Stored items:
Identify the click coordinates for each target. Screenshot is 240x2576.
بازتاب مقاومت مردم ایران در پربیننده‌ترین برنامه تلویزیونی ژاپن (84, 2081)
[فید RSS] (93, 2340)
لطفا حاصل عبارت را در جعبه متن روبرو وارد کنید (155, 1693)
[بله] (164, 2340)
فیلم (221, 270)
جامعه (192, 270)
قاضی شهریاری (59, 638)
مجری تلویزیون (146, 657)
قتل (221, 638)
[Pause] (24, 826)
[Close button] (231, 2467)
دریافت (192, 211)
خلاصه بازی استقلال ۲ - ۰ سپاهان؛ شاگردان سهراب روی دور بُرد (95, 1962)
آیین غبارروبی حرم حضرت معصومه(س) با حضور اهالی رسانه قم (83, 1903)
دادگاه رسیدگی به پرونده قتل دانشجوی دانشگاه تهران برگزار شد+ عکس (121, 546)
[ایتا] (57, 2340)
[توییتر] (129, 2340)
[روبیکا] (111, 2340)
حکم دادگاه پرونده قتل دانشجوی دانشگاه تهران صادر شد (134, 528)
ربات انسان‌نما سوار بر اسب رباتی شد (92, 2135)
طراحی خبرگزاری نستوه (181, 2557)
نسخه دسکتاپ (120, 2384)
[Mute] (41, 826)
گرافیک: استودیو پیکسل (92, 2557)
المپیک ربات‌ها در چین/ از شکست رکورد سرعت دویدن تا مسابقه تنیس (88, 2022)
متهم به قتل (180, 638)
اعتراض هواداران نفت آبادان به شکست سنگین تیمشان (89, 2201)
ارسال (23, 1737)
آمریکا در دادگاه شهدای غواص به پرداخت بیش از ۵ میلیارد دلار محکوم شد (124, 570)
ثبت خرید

• **What is required**:
Copy out each line of the data that has the word "دانشجوی" in it.

• **Exercise response**:
دادگاه رسیدگی به پرونده قتل دانشجوی دانشگاه تهران برگزار شد+ عکس (121, 546)
حکم دادگاه پرونده قتل دانشجوی دانشگاه تهران صادر شد (134, 528)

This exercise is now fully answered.